HALLOWEEN (2018): Caught Between Traditional Slash And Post-Modern Reboot

If you’re a horror fan born sometime between ’70s and the ’90s, there is a good chance that you grew up with slasher movie villains as the entry-level monsters of your childhood.  Just like baby boomers grew up with the Universal monsters omnipresent on t.v., the big slasher movie franchises loomed large for post-1970/pre-millenium horror kids via VHS and cable.

Thus, it’s no surprise the people who grew up with these human-yet-vaguely-supernatural monsters are trying to give them a fresh coat of paint for modern audiences.  Halloween is the latest attempt in this vein and the results are successful in some ways but less successful in others.

The 2018 edition of Halloween avoids the knots of prior sequel continuity by throwing them out entirely.  In this version of the tale, Michael Myers (James Jude Courtney AND Nick Castle) has been imprisoned since his 1978 killing spree and surviving victim Laurie Strode (Jamie Lee Curtis) has struggled to carry on.  She’s been divorced twice, is estranged from her daughter Karen (Judy Greer) and lives in an armed compound where she has spent years preparing for Michael’s return.

As Halloween arrives, Laurie is forced into action as Michael escapes from a bus while being transported to a new prison.  Caught in the crossfire is Allyson (Andi Matichak), Karen’s daughter and Laurie’s granddaughter.  With an assist from friendly cop Hawkins (Will Patton) and Dr. Sartain (Haluk Bilginer), the current doctor studying Michael, Laurie sets out to stop Michael in his tracks. Of course, this is not as easy as planned, even with Laurie’s decades of survival training.

The resulting sequel moves quickly through its paces, delivering both tense setpieces and some post-modern laughs, but the whole never quite adds up to the sum of its parts.  The reason for this is that Halloween has plenty of good ideas but allows them all to crowd each other out.

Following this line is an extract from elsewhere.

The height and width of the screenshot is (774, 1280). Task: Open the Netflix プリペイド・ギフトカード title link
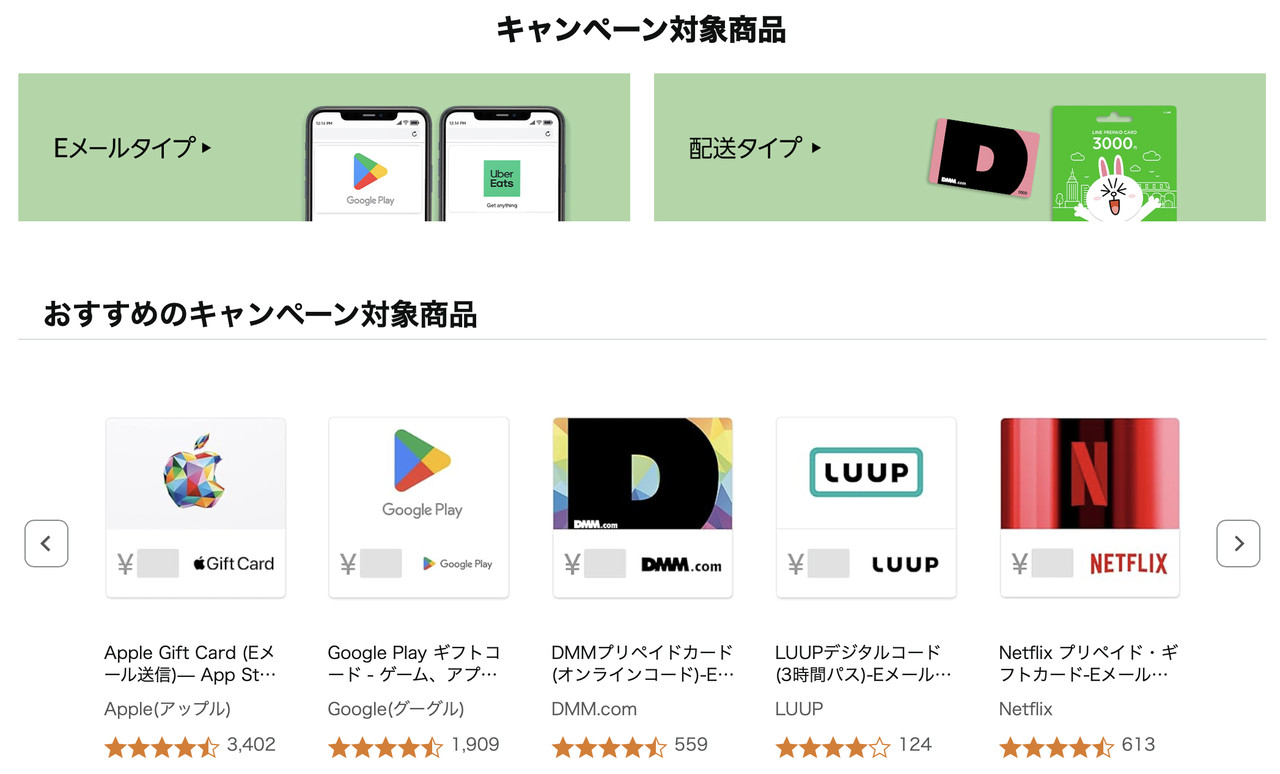point(1089,664)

For example, some scenes seem to develop a theme that the evil represented by Michael is able to return and lash out because people either write him off as an overblown legend or see him as fodder for revisionist history, the latter represented by a pair of obnoxious crime podcasters (Rhian Rees and Jefferson Hall).  Unfortunately, this idea of evil thriving due to a lack of respect for its power is never followed through on as the film throws it aside for the usual stalk and slash antics.

A bigger problem is that the film introduces a potentially fascinating trio of flawed but strong female protagonists with complicated relationships in Laurie, Karen and Allyson and then fails to develop them beyond a few broad strokes.  The exploration of their characterizations pretty much gets sidetracked after the first half hour in favor of developing Michael’s body count.  The power of the women’s bond is drawn on for the finale but this aspect of the film lacks the cathartic power it could have had because the film never develops it beyond a minor bit of pro-feminism lip service.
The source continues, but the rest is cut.